Medidas anunciadas por la cartera de Defensa
El Ministerio de Defensa ha puesto énfasis en la creación de una estrategia integral que trascienda únicamente la investigación de lo sucedido. La iniciativa incluye acciones preventivas destinadas a mantener a menores fuera del reclutamiento por parte de grupos armados, así como mecanismos que garanticen la persecución penal de quienes incurran en estas conductas criminales. La coordinación con la Fiscalía resulta fundamental en este aspecto, ya que esta institución tiene competencia investigativa y acusatoria en delitos relacionados con reclutamiento forzado de menores.
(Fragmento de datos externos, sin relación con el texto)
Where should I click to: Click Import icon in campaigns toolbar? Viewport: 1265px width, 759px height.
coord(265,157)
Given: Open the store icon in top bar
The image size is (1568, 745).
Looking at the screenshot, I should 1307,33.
Las autoridades también han reconocido que la protección de la infancia requiere de un enfoque multisectorial que involucre al sector educativo, a las entidades territoriales, a las familias y a las comunidades locales. Sin una aproximación que reconozca la complejidad social de estas regiones, las estrategias puramente securitarias pueden resultar insuficientes para romper los ciclos de reclutamiento y violencia que afectan a los menores en zonas de conflicto.
El reclutamiento de menores: un crimen de lesa humanidad
El reclutamiento forzado de menores por grupos armados ha sido clasificado internacionalmente como un crimen de guerra y de lesa humanidad. Colombia ha sido escenario de miles de casos documentados a lo largo de las décadas, con menores que han sido separados de sus familias y expuestos a violencia extrema, tanto como víctimas como perpetradores. La recuperación psicosocial y la reintegración de estos jóvenes representa un desafío adicional para el Estado y para las organizaciones que trabajan en protección de derechos.
Las cifras disponibles sobre reclutamiento de menores en Colombia muestran un fenómeno que persiste incluso después de los acuerdos de paz suscritos con grupos alzados en armas. Aunque algunas disminuciones se han registrado en ciertos períodos, nuevas organizaciones criminales han mantenido e intensificado estas prácticas, particularmente en regiones donde el control territorial es disputado o donde la presencia estatal resulta débil. El Guaviare es precisamente uno de estos territorios donde estas dinámicas permanecen como una amenaza latente para la población infantil.
Coordinación institucional y protección territorial
La respuesta coordinada entre el Ministerio de Defensa y la Fiscalía representa un paso importante hacia la creación de un andamiaje institucional que reconoce tanto la dimensión militar como la dimensión judicial del problema. Sin embargo, los analistas especialistas en conflictología advierten que estas medidas deben complementarse con presencia territorial sostenida de autoridades civiles, inversión en educación y oportunidades económicas para jóvenes, y fortalecimiento de las instituciones locales que puedan servir como amortiguadores ante la oferta delictiva de los grupos armados.
Los operativos contra grupos armados seguirán siendo necesarios mientras existan estructuras criminales activas en territorio nacional. No obstante, las instituciones deben continuar perfeccionando sus protocolos operacionales para minimizar riesgos a población civil, especialmente a menores de edad cuya protección constituye una obligación internacional de Colombia bajo diversos tratados de derechos humanos. La muerte de los tres menores en El Retorno permanecerá como un recordatorio de que la seguridad nacional y la protección de la infancia no son objetivos que compitan entre sí, sino que deben avanzar de manera complementaria, reconociendo que una sociedad segura es aquella que protege efectivamente a sus poblaciones más vulnerables.